(Screenshot grounding data)
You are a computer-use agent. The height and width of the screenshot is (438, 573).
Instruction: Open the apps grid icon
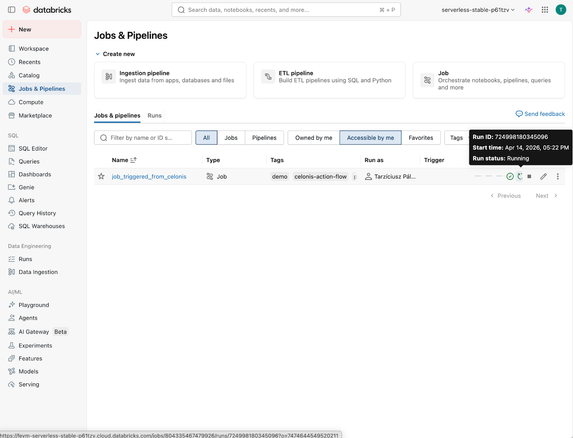click(x=545, y=10)
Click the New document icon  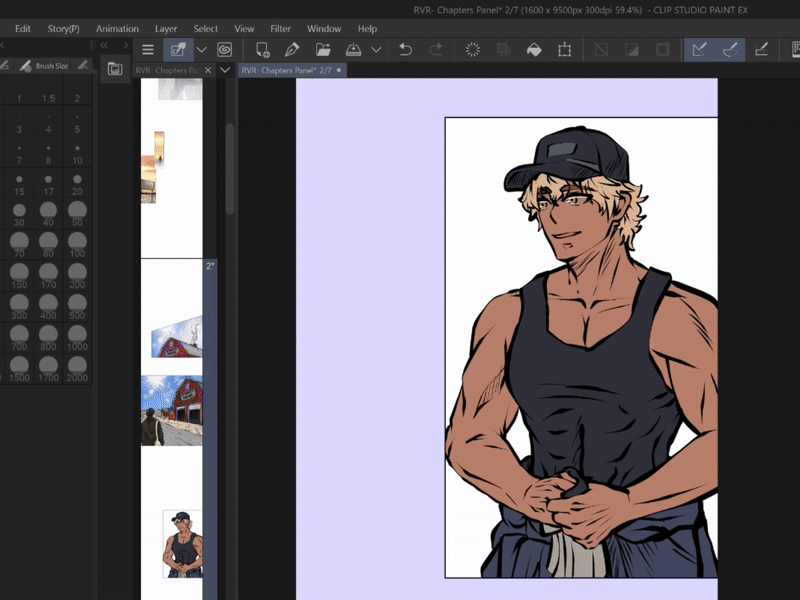[x=263, y=49]
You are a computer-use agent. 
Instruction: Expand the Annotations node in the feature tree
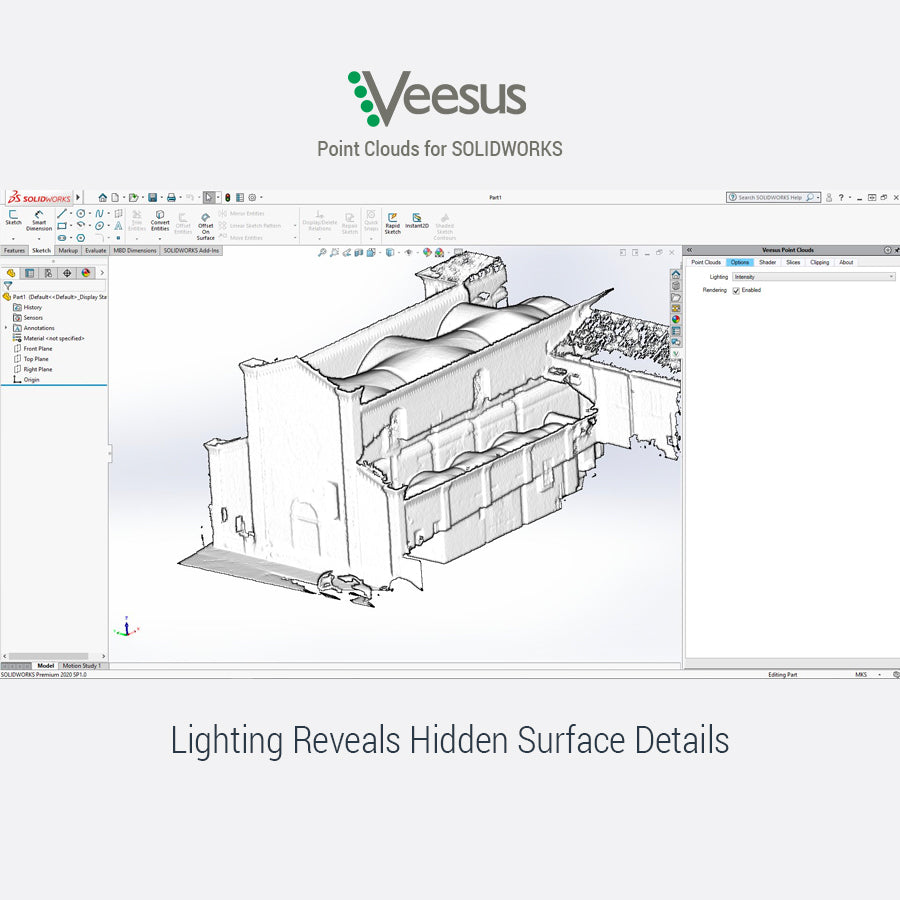[6, 327]
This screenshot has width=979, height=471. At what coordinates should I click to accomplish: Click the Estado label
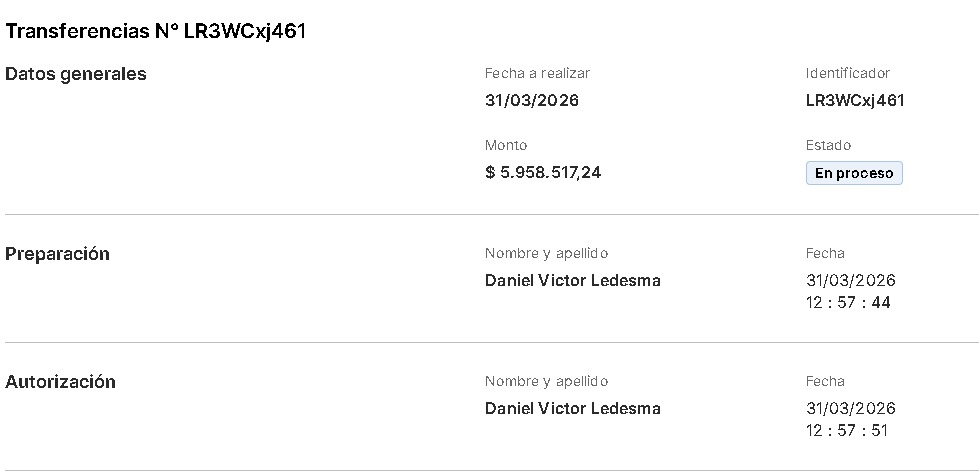pos(828,145)
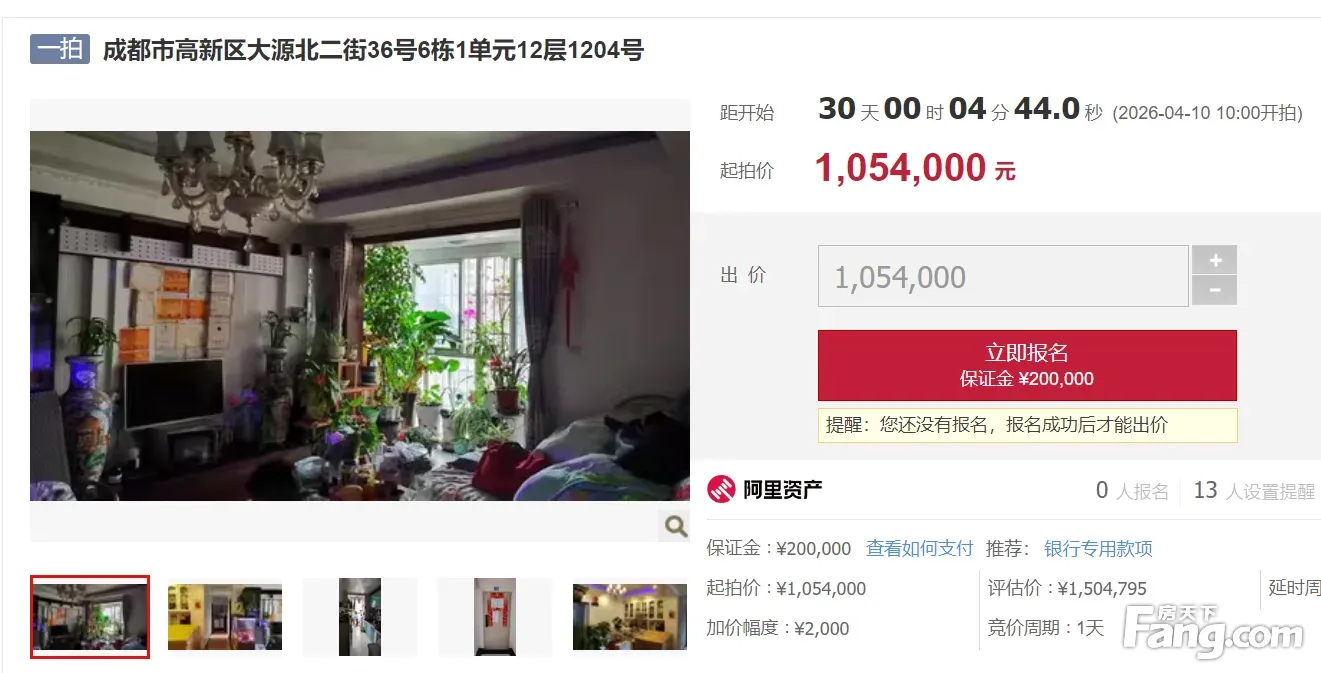1321x673 pixels.
Task: Click the 13 人设置提醒 reminder count
Action: coord(1254,490)
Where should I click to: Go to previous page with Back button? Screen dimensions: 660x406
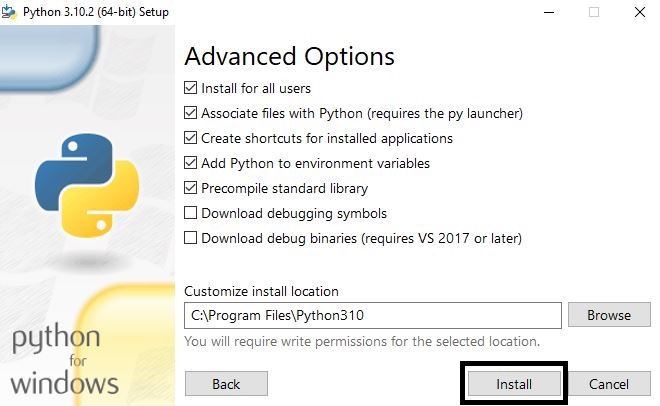click(x=226, y=384)
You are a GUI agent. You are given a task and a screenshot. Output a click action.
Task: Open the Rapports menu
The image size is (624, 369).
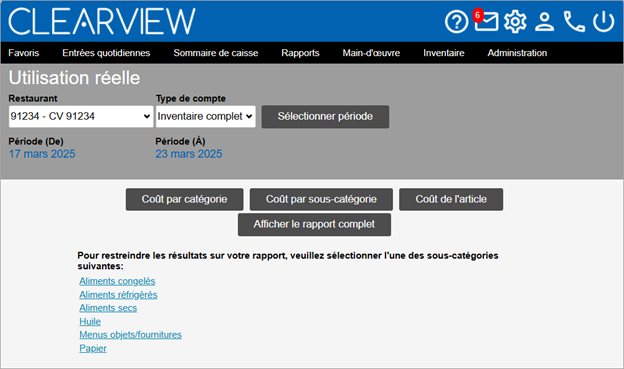[300, 53]
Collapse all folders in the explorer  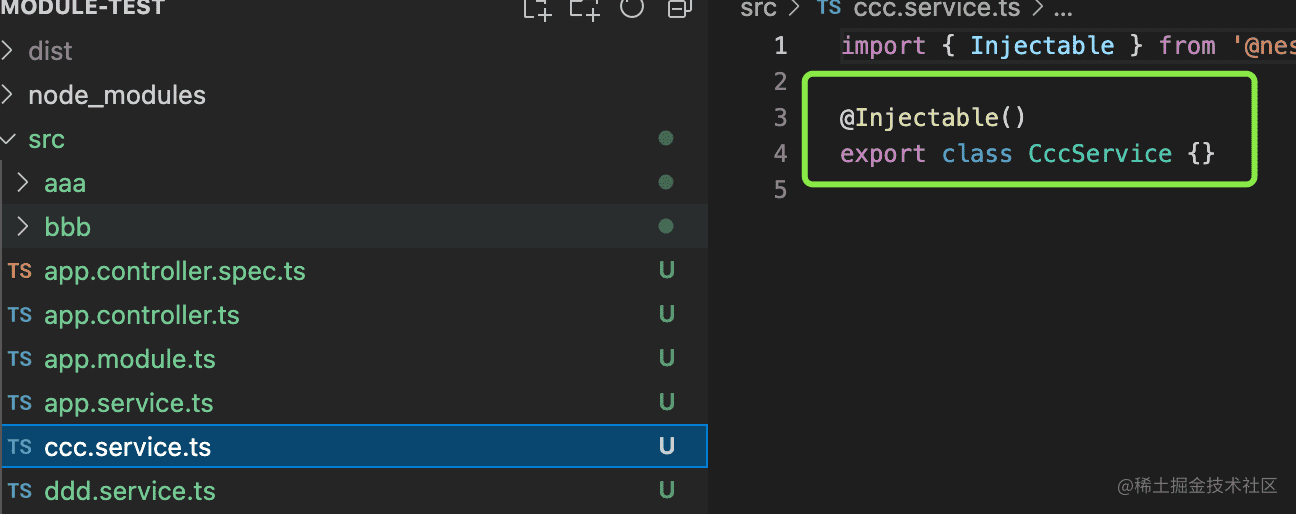680,10
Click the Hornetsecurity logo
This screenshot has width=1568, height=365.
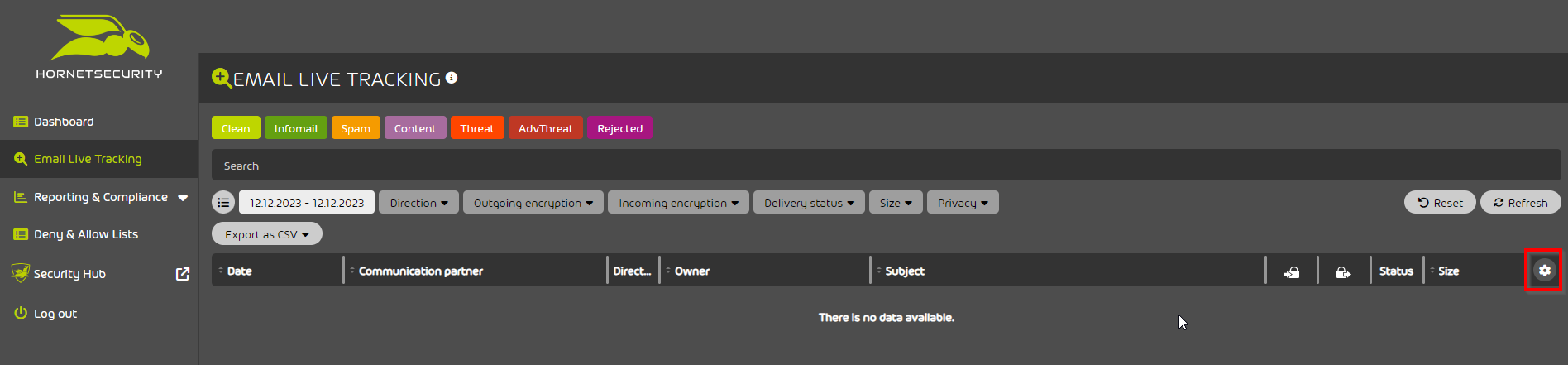99,47
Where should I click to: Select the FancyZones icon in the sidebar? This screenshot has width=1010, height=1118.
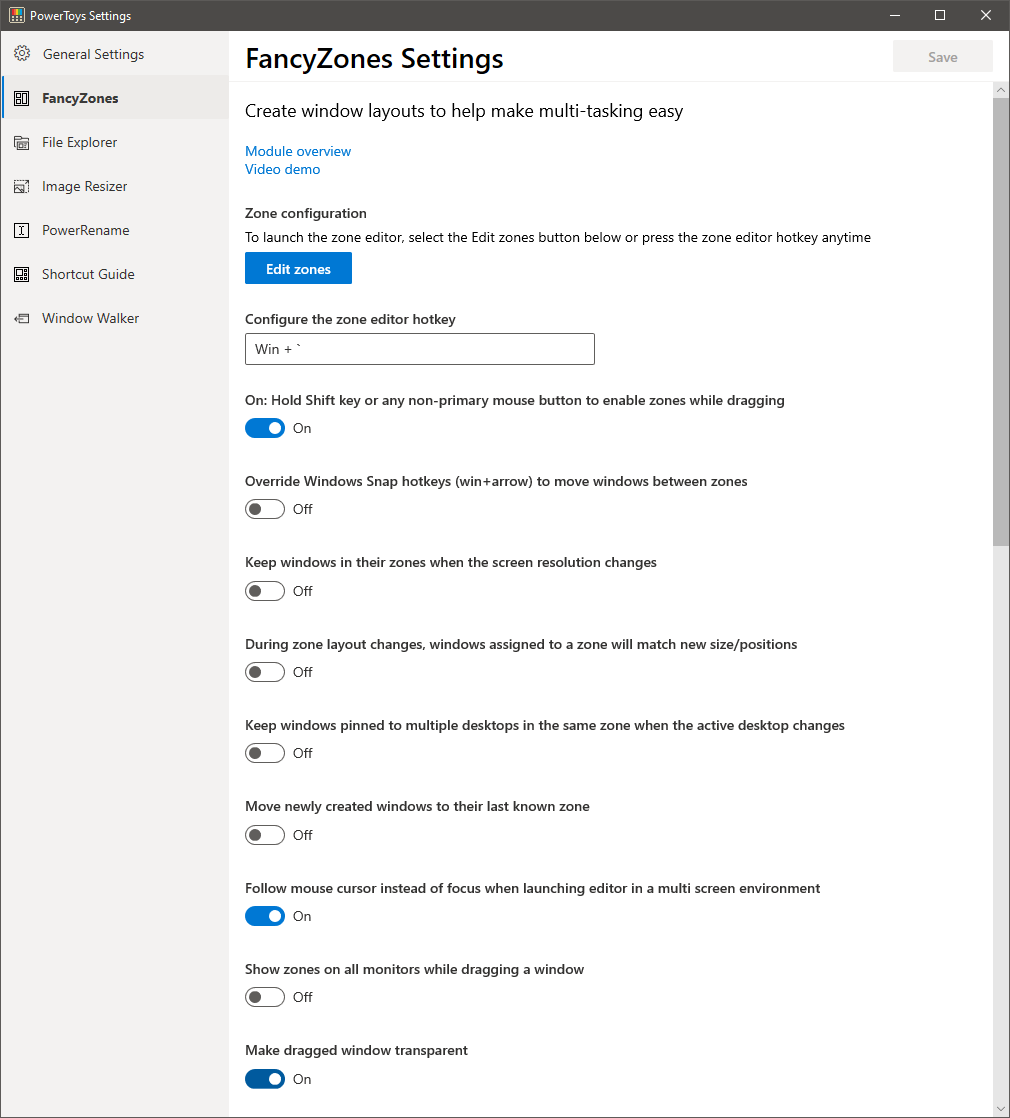pyautogui.click(x=21, y=97)

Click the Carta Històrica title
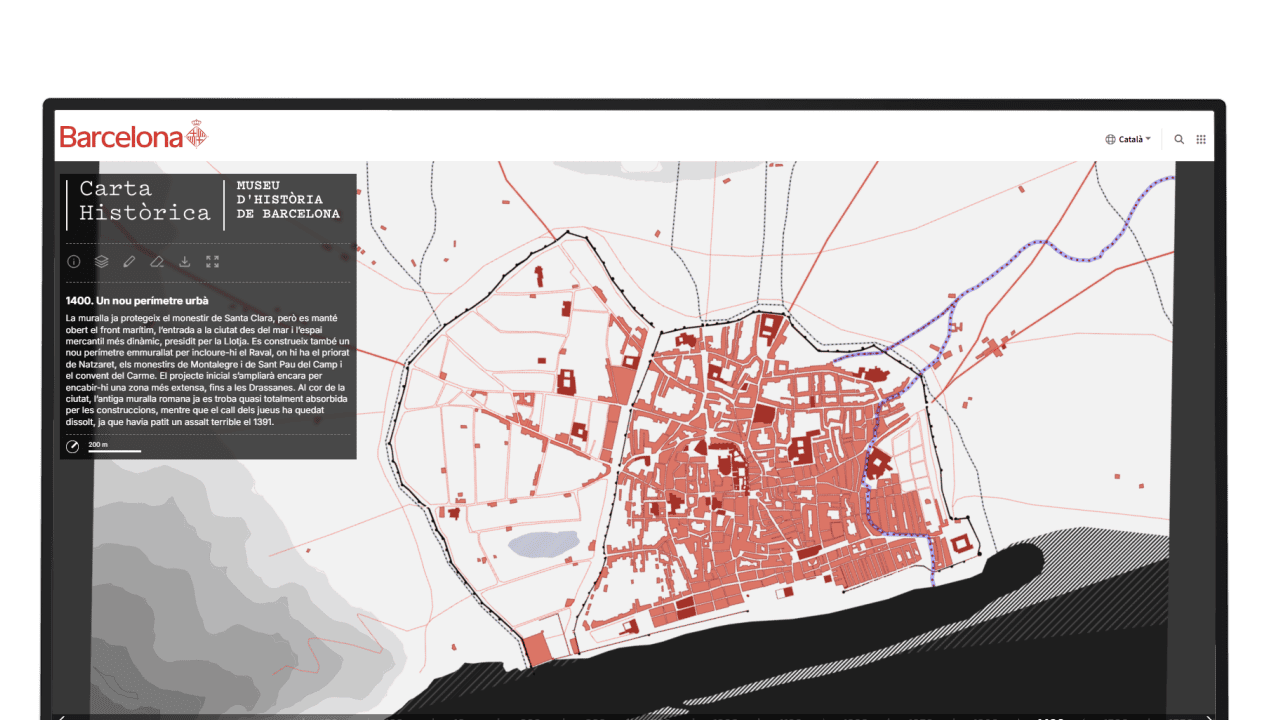144,201
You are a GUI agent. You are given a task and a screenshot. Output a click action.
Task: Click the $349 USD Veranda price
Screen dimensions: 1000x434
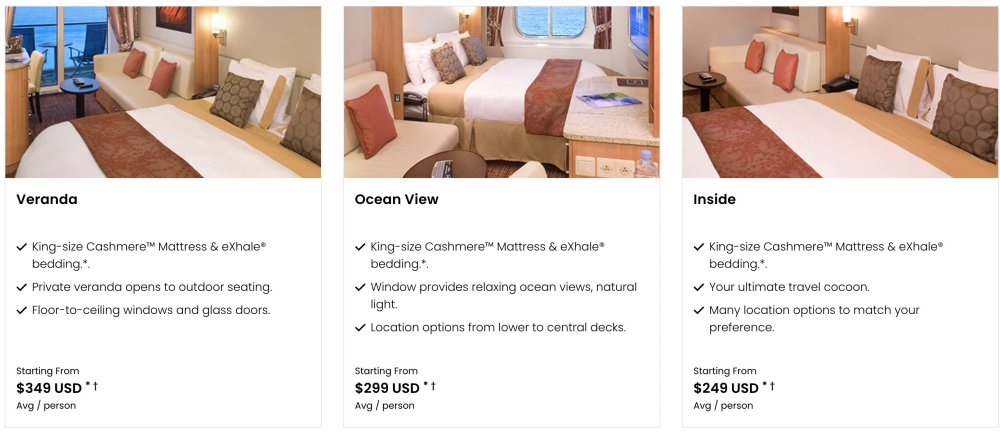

Required action
From the line containing "Click the Hornetsecurity logo" through the line containing "Task: Click the $349 USD Veranda price", copy every line above exactly, without pictures.

Answer to the problem
Click the Hornetsecurity logo
This screenshot has width=1568, height=365.
99,47
Where should I click to: Select the FancyZones icon in the sidebar? This screenshot has width=1010, height=1118.
pyautogui.click(x=21, y=97)

Click the Carta Històrica title
144,201
You are a GUI agent. You are given a task and a screenshot. Output a click action.
Task: Click the $349 USD Veranda price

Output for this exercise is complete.